La dépression s'est souvent illustrée en littérature, a fait réagir nombre de philosophes et scientifiques, nombre de psychiatres ou psychanalystes illustres, constitue une maladie suffisamment troublante et répandue pour interpeller, intéresser, retenir l'attention de n'importe quel être humain, qu'il ait été ou non, confronté directement à cette grande souffrance.
propose, dans ce récit dense, assez inattendu, non seulement un témoignage personnel et douloureux de la maladie qui l'a touchée en 2009 mais également une analyse approfondie de cet état dépressif, une réflexion intense (parfois ardue) sur tous les symptômes perceptibles.
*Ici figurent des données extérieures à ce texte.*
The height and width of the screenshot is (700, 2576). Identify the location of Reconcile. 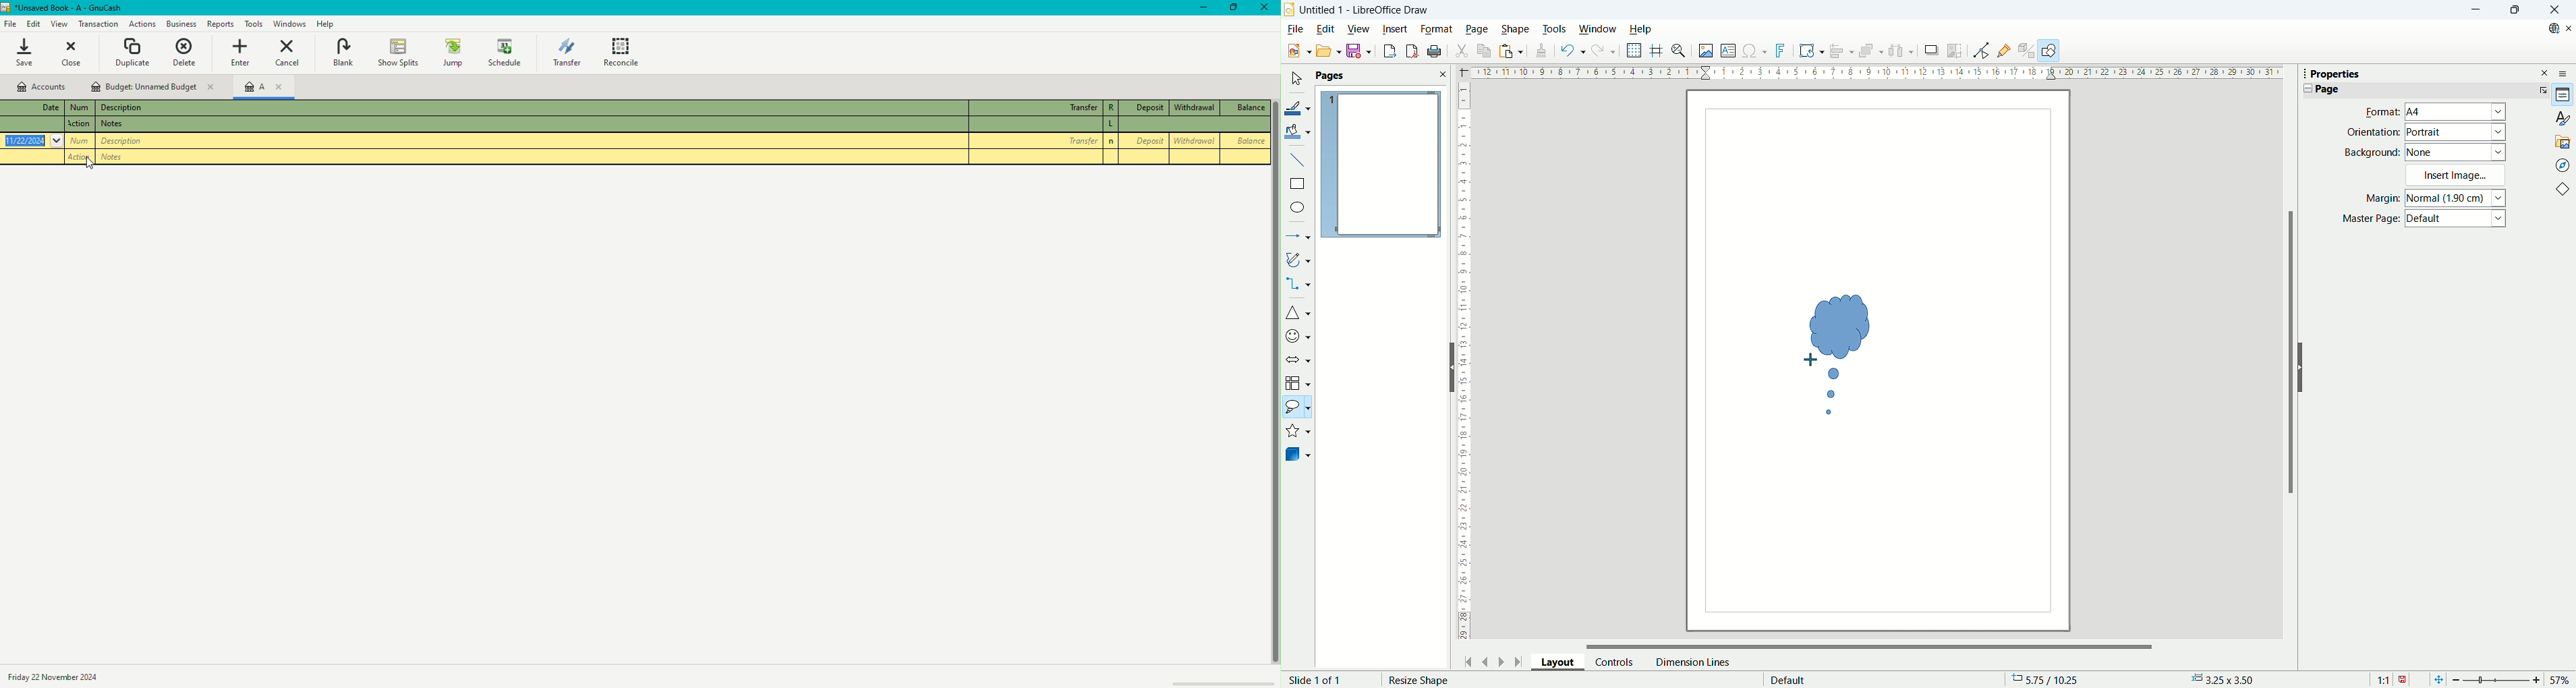
(625, 52).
Elle décortique de manière méticuleuse ses émotions, s'interroge sur le fondement de sa souffrance, son développement inévitable, s'appuie sur des références pointues pour tenter d'expliquer, sans pathos ce qui lui est arrivé lorsqu'elle était si mal et permettre au lecteur, au final, de mieux comprendre ce que certains jugent encore comme un excès de sensibilité ou une « faiblesse de caractère ».
A la fois intime, empreint de fragilité, d'une douleur profonde, ce récit est l'expression juste (malgré une tonalité plutôt froide) d'une maladie qui, progressivement, replie la narratrice sur elle-même, l'empèse dans son corps et son esprit, lui ôte dynamisme et envie. « J'étais enveloppée par une sorte d'étreinte asphyxiante […] mon corps de pantin, mon corps presque déserté ». Une infinie tristesse, des larmes sans répit, sans raison brouillent le visage, des angoisses indomptables qui submergent l'être tout entier et paralysent toute réaction. La crainte de devenir folle. Une immense culpabilité qui anéantit et condamne, une envie de mourir et ses tentatives que rien ne peut raisonner désormais et que les proches, alors démunis, ne peuvent entendre non plus.
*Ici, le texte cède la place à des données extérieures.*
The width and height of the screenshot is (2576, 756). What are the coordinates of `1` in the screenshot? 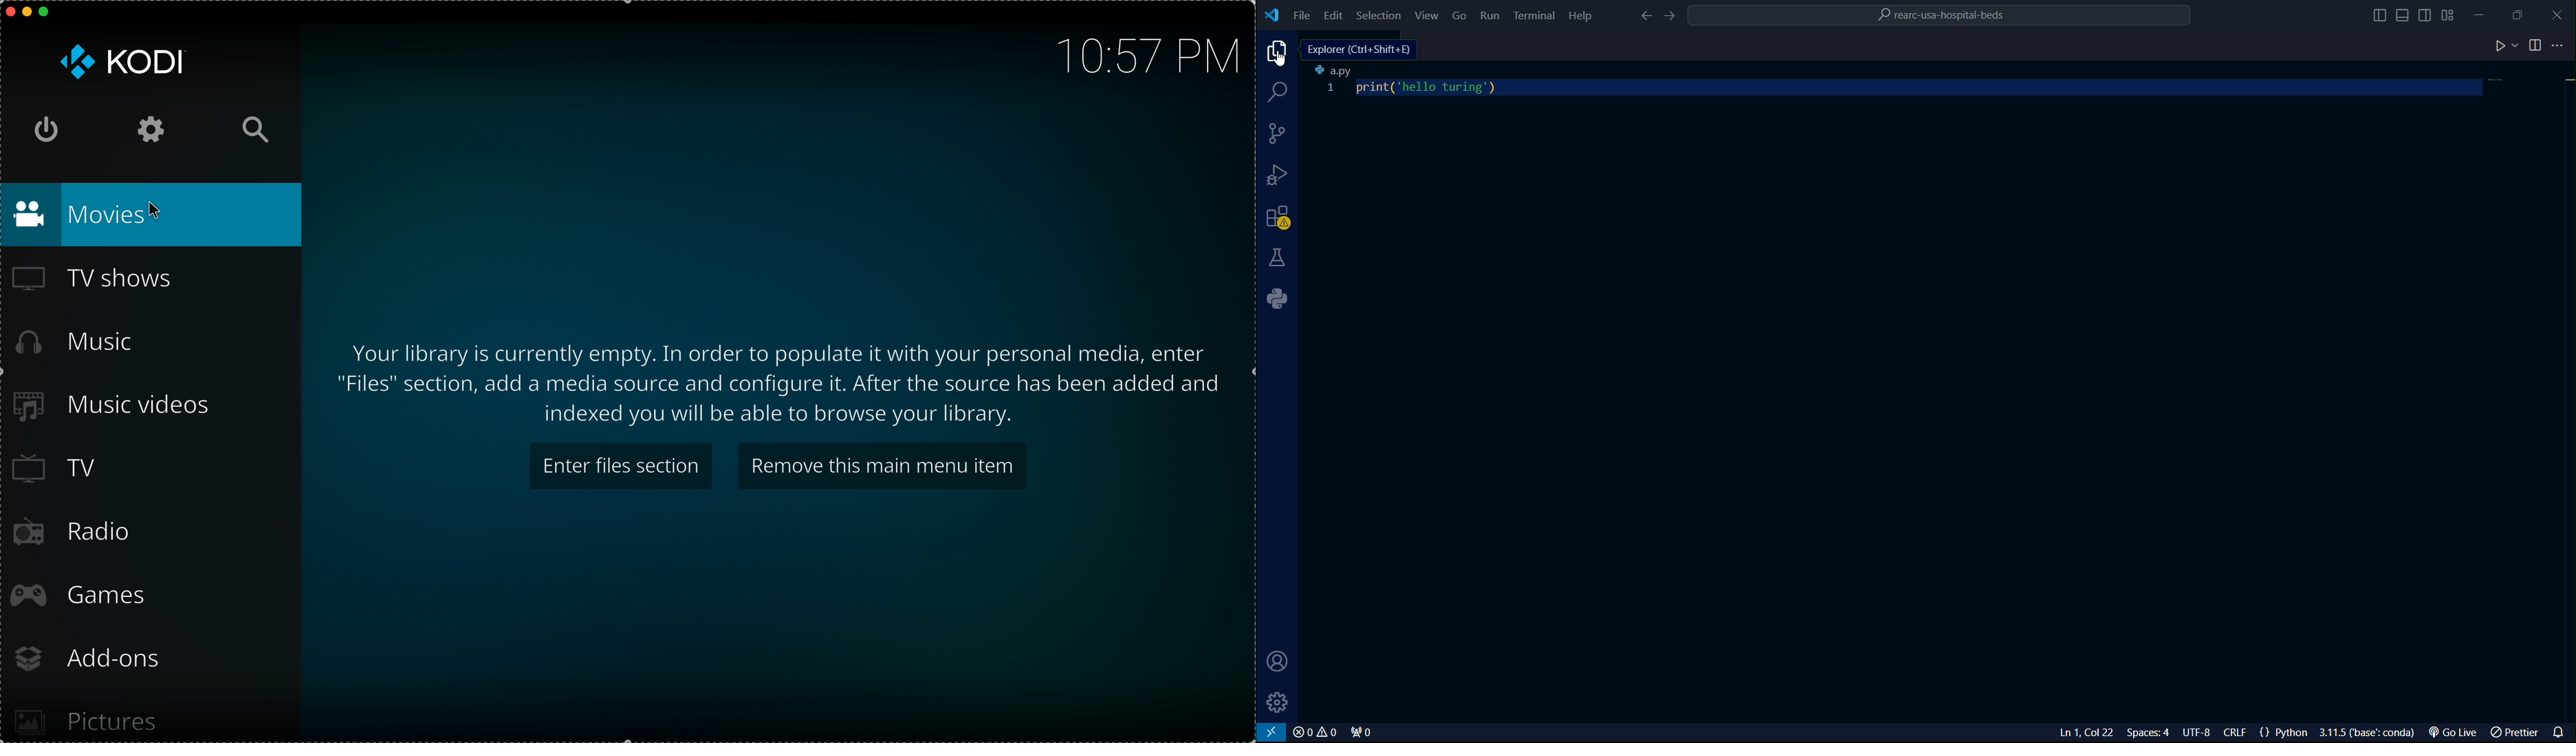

Ainsi, dans un premier temps, le lecteur chemine avec intérêt à travers les maux de la dépression, mis en mots par de nombreux écrivains que l'auteur recense. De « l'intranquillité » à « la maladie de la mort », du « spleen » à « la volonté agitée » ou encore de « la cloche de verre », tous sont là pour valider, homologuer en quelque sorte la souffrance de l'auteur, la rendre légitime et moins barbare.
« Grâce à eux, j'ai cherché à comprendre ce qu'avait été la dépression et à contribuer à ce qu'elle n'inspire plus crainte ou pitié. »
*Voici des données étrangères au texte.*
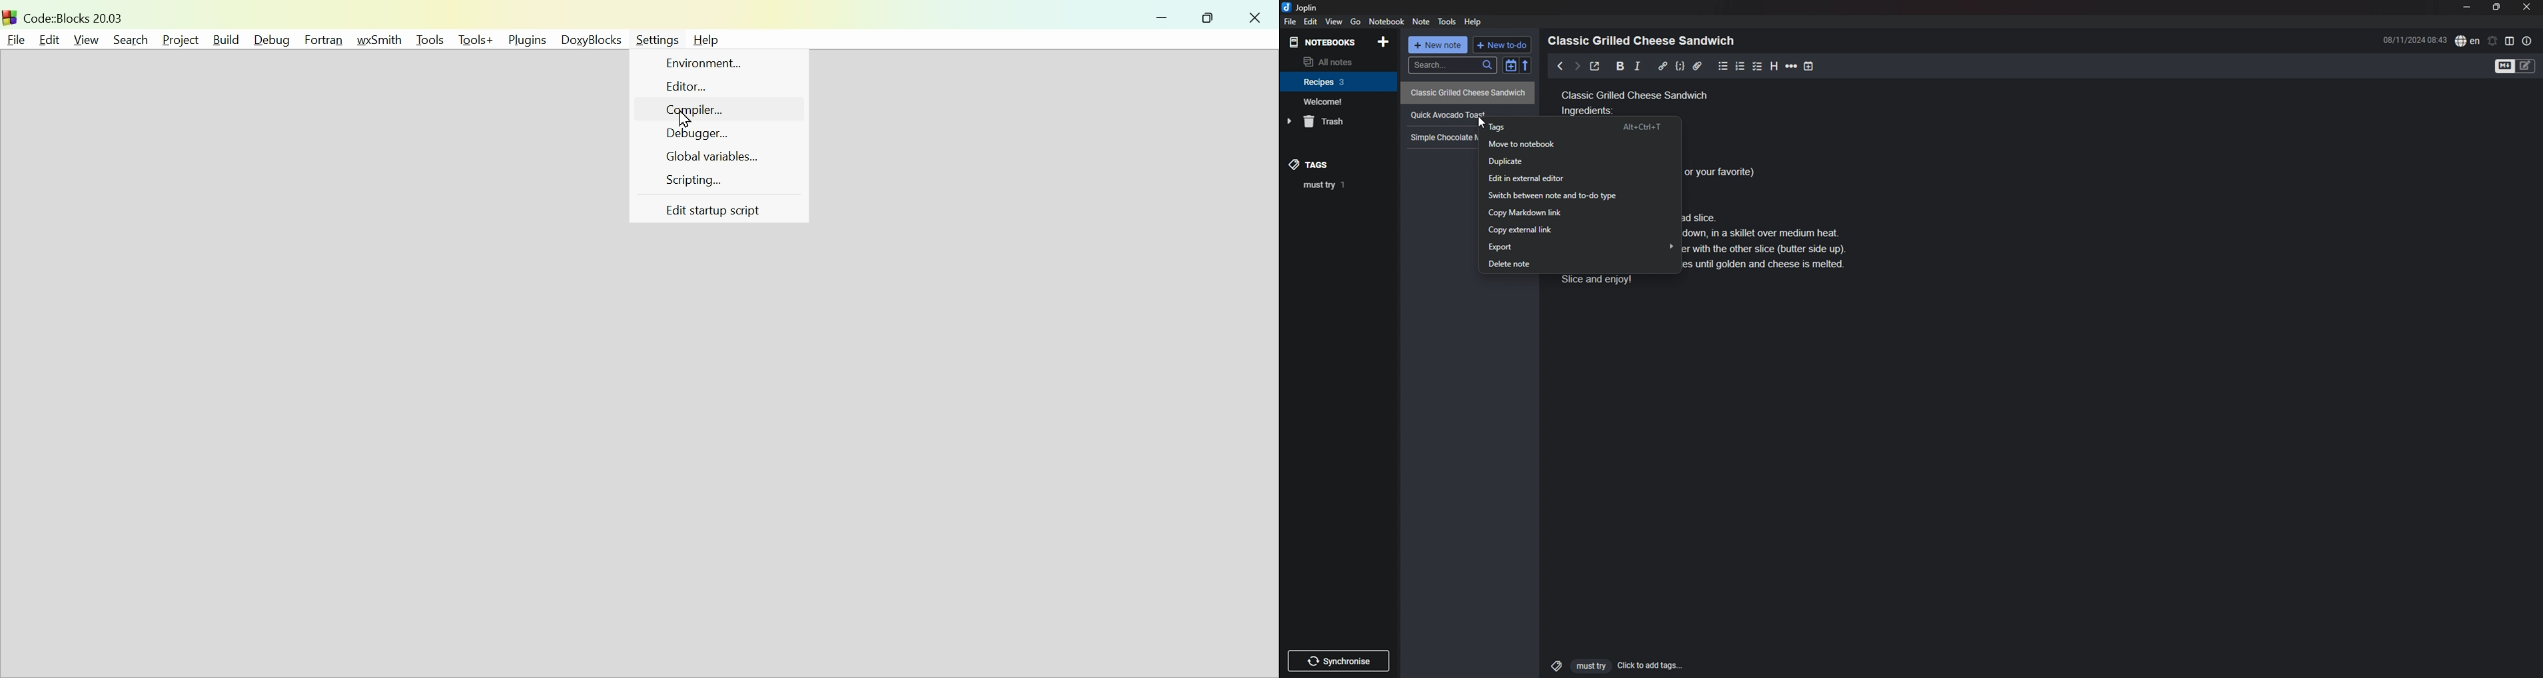  Describe the element at coordinates (529, 42) in the screenshot. I see `Plugins` at that location.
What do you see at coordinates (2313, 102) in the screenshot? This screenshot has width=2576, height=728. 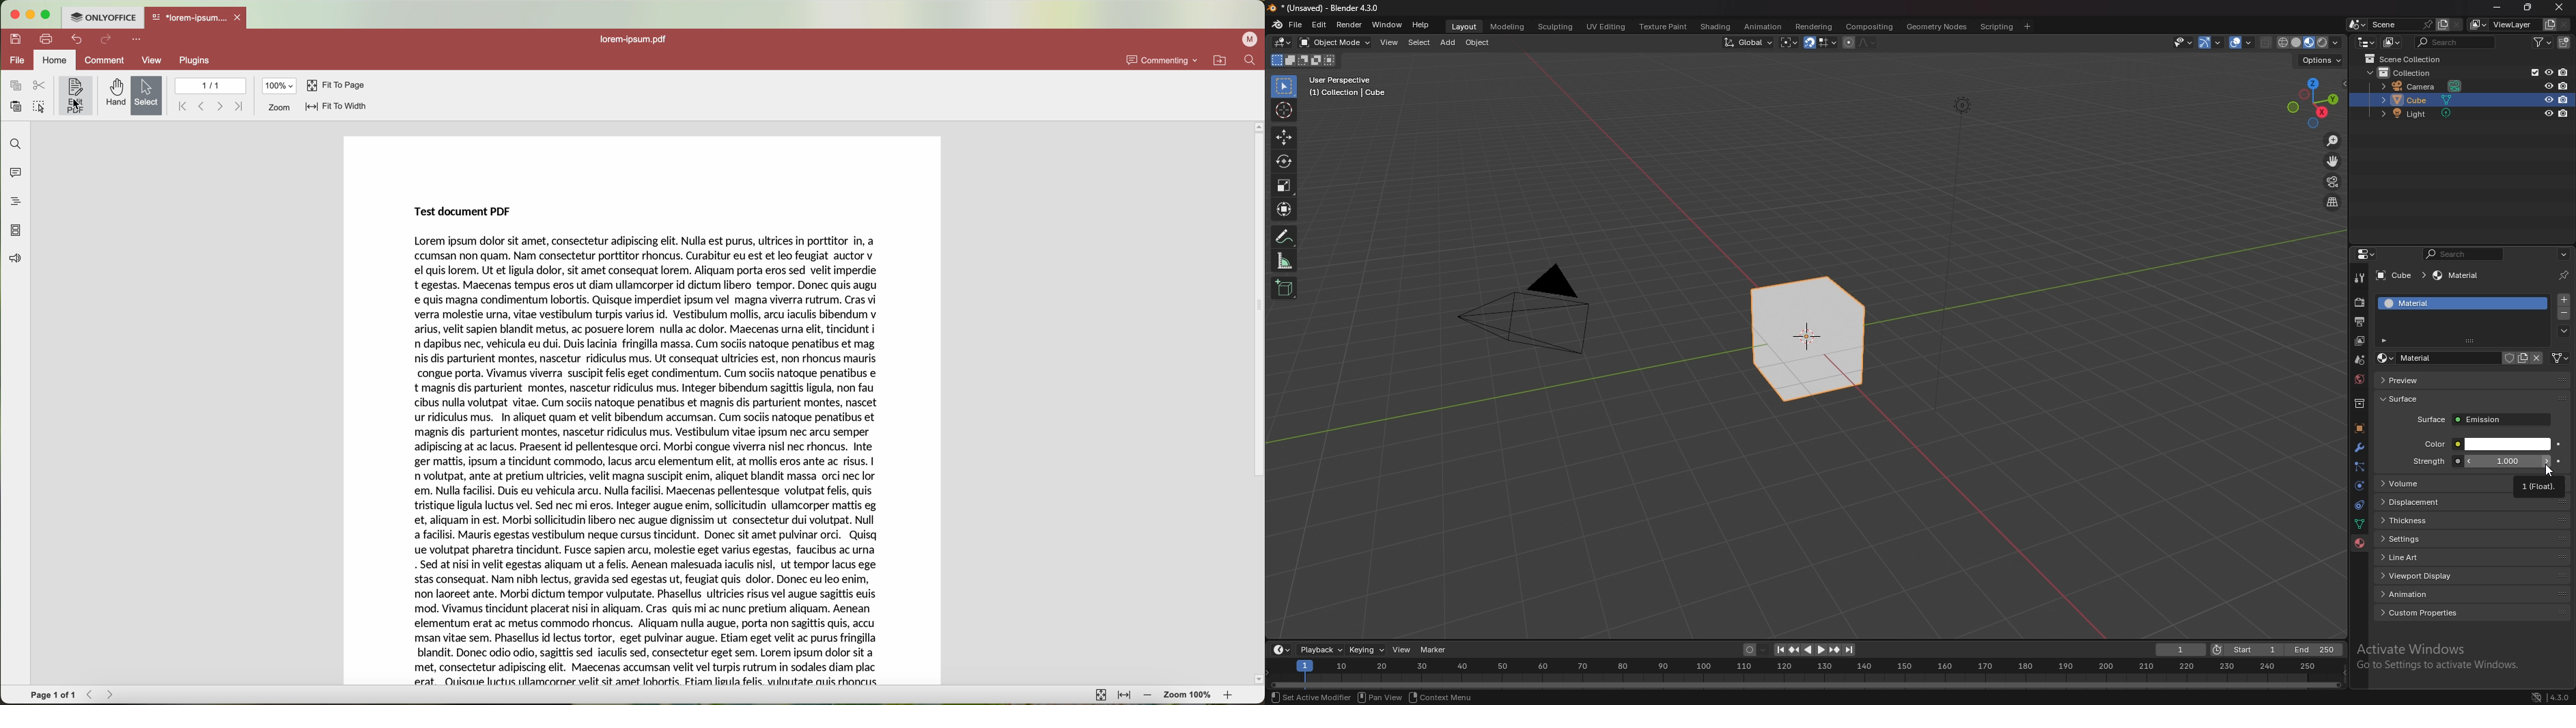 I see `preset viewpoint` at bounding box center [2313, 102].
Puis de manière de plus en plus approfondie et pointue, tantôt d'un point de vue philosophique, tantôt d'un point de vue scientifique, Céline Curiol interroge (un peu à la manière de Siri Huvstedt dans La femme qui tremble), cherche à comprendre ce qui se passe en l'être humain lorsque la dépression s'en empare. Sans relâche, elle exploite toutes les pistes, relate ses nombreuses lectures sur le sujet et sa quête de savoir, ce besoin de maîtrise se déploient au fil des pages, comme une urgence, une nécessité qui placent alors l'émotion et le sentiment en arrière-plan et déstabilisent et éloignent un peu le lecteur ordinaire.
Mais, malgré cet aspect parfois technique et savant, complexe aussi à certains moments, l'ouvrage vaut le détour, peut être une aide, en tout cas un compromis intéressant entre le récit littéraire et l'essai scientifique et philosophique d'une dépression.
Des notes et une bibliographie en fin d'ouvrage offrent la possibilité au lecteur d'approfondir le sujet d'un point de vue littéraire comme scientifique d'ailleurs.